Last night I switched the WAN to igb0. I had also planned on switching the LAN to igb1 but didn't, although I did free igb1 up and unassigned it. Might be relevant.
All was working great but I didn't have high hopes since it was all working fine with cxl3 for an hour yesterday.
Went to sleep, this morning I checked on it and it was still running. One tunnel has my camera network, another has backups.
'I was confused since it crashed twice on igb0.
Trying to find out what the difference was and I remembered igb1.
I went back and reassigned igb1 to my guest wifi network.
Tried to access the opnsense box on the other end and the page wouldn't load. Went straight to the monitor connected to my pfSense expecting to see the screen scrolling but it wasn't.
Went back to my pfSense webgui and saw the tunnel went down and was coming back up in the time it took me to get back to the interface.
That was at 7am, it still is not completely back. Right now the tunnel gateway shows 1,235.1ms 174.9ms 0.0%. It was at over 5000 rtt and over 500 rttsd.So with 5 physical interfaces up, it went down but didn't crash.
Could this be a wireguard bug?
Gonna disable the 5th interface and see if it changes anything when I can.For reference:
My side.
LAN = 10.12.8.0/26
camera = 10.12.8.64/27
Guest wifi = 10.12.8.96/27
IoT = 10.12.8.128/251st tunnel:
LAN = 10.8.19.0/26
camera = 10.8.19.248/292nd tunnel:
LAN = 192.168.1.0/24Nothing overlapping.
-
@jarhead I ran WG to Android, Windows and a Privacy-VPN, so far no crashes.
-
@bob-dig said in Epyc 3251 and Wireguard:
@jarhead I ran WG to Android, Windows and a Privacy-VPN, so far no crashes.
But did you have 5 physical interfaces up?
-
@jarhead I had 4 WG tunnels to the privacy VPN and 2 other tunnels. When it comes to physical interfaces, most are VLANs here, so no. Also I just wanted to mentioned it, don't really think that I could help here anyway.
-
Hmm, hard to see how the number of interfaces would affect Wireguard. It would increase the mbuf allocation.
Do you see any errors on the console or logged even if it doesn't panic/reboot?Not sure if it would better to get a crash report from igb at this point.

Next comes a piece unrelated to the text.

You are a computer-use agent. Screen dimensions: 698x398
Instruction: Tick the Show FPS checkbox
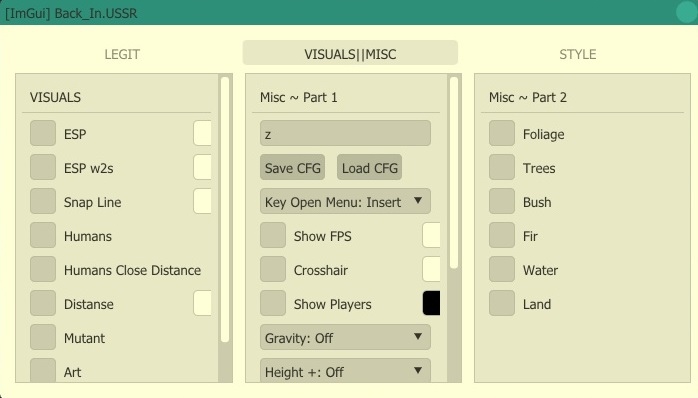point(273,235)
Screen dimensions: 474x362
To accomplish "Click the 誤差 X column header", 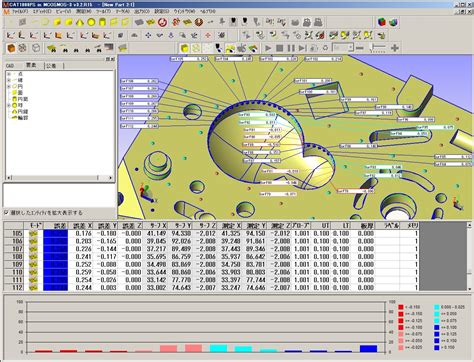I will click(x=82, y=226).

I could imagine the cxgbe driver is crashing completely but igb, when faces with the same traffic, just starts dropping it causing the massive loss/latency you are seeing.
Steve
-
@stephenw10
No errors anywhere I can see but now the other WG tunnel is going out too. -
Your WAN is running on the cxl interface directly here right? Not on a VLAN or virtual interface?
-
@jarhead I had latency problems with the WG-tunnels to the privacy VPN too but no crashes. I thought it is their fault, usually it is.
-
Also just to confirm is your WG tunnel running on the WAN directly? It's not forwarding to localhost for example?
The crash looks like cxgbe crashing whilst trying to forward traffic.
Steve
-
@stephenw10 said in Epyc 3251 and Wireguard:
Your WAN is running on the cxl interface directly here right? Not on a VLAN or virtual interface?
No. WAN has been on igb0 since last night.
Just noticed in that picture how high the latency is on my WAN, haven't seen that before.
I wonder if that's what the whole problem is.
Again, not sure if it's been that high the whole time or not but I have to start there. It's usually around 3 to 4 ms.
Just turned off both WG tunnels and it's still around 150ms.Time to call the ISP. Oh joy.
-
No ISP call needed luckily.
Stupid mistake on my part.
When I put the guest wifi back this morning I moved the WAN port on my switch since I used that port for the WAN to igb0 yesterday.
So I plugged the new WAN port into a switchport that was set to 10/full. Causing the high latency obviously.
Changed that port to auto/auto and it's back up and running good.
Both WG tunnels up and seeing normal latency on both.Will leave it up this way for the day but I'm starting to think it has to be the chelsio card now. It just doesn't like wireguard for some reason. Can't explain why it did crash on the igb before but it's not now. Yet.
@stephenw10 I'm gonna want/need to move WAN back to cxl3 at some point. Other than mbuf, any other ideas of how to troubleshoot this?